United are seriously considering a move. The fit is obvious: a high-energy, press-resistant midfielder who idolises Bruno Fernandes and would walk into a dressing room led by his country’s national-team captain. Personal terms are not expected to be a stumbling block. The real question is whether United decide he’s the right cornerstone for their next phase – and how far West Ham are prepared to climb down from that £80m stance.
If they do move, they won’t be alone in the queue. Players this good, this early, don’t stay in the second tier for long.
Liverpool’s record spend, mixed returns
Across the divide, Liverpool’s summer looked bold on paper and brutally uneven in reality.
They broke their transfer record twice: £116m for Florian Wirtz, then £125m for Alexander Isak. The rankings show how harsh the Premier League can be on reputations.
Wirtz squeezed into the top 100 at 97th, a modest return for such a fee. Isak, hampered by an injury-hit campaign, slumped to 172nd out of 189, a reminder that even elite forwards are useless to managers when they’re stuck in the treatment room.
The best of Liverpool’s incoming class? Milos Kerkez at 49th, offering drive and reliability on the left. Hugo Ekitike followed just behind at 50th, while Giorgi Mamardashvili (73rd) and Freddie Woodman (89th) provided depth and competition in goal. Jeremie Frimpong, expected to be a game-changer at wing-back, found himself way down at 119th. Giovanni Leoni, who tore his ACL on debut, understandably landed at 143rd – a cruel twist for a player whose season never really started.

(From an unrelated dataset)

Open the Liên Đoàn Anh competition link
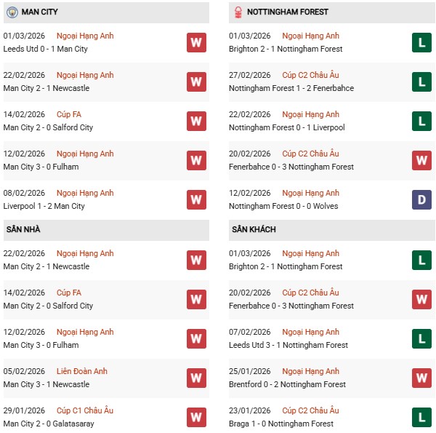Image resolution: width=436 pixels, height=433 pixels. pos(82,371)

Those numbers paint a picture: plenty of money spent, flashes of value, but too many questions for a club that prides itself on surgical precision in the market.

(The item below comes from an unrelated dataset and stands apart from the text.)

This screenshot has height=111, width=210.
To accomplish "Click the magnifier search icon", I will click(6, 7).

And then comes the lowest point of all.
Harvey Elliott’s Villa move hits the bottom
Dead last. 189th out of 189.
Harvey Elliott’s loan move from Liverpool to Aston Villa was branded “catastrophic” by The Athletic – for the player and for both clubs.
The numbers behind the verdict are stark. Elliott, 23 and brimming with attacking talent, made just three league starts. Unai Emery simply did not trust him enough to build him into a Villa side that surged without him.
The situation deteriorated off the pitch too. Attempts to cut the loan short in January went nowhere. Efforts in February to remove an obligation-to-buy clause – due to be triggered after 10 appearances – also failed. Elliott reached nine outings in March and then stalled, frozen at the edge of a squad dealing with an injury crisis he could not properly help solve.
For a club with Liverpool’s ambitions and a player with Elliott’s ceiling, the deal was labelled “shambolic”. The appendix in an otherwise healthy body, as the report put it.
Liverpool must now decide how to rebuild his trajectory. Elliott still has time, still has technique and vision, but this season will linger unless the next move is handled with far more care.
Two clubs, one table, very different stories
On one side of this ranking sits United, with four signings in the top 40 and a prime target in Mateus Fernandes sitting eighth, ready-made to step into a higher stage.
On the other, Liverpool, staring at a record double spend that failed to dominate and a loan so misjudged it finished bottom of the entire list.
The market will open again soon. United are weighing up whether to push their chips in on Fernandes and continue a rare streak of smart recruitment. Liverpool must decide if this was an expensive blip or the start of a worrying trend.
The next window will tell which of them has really learned from a season laid bare in 189 names.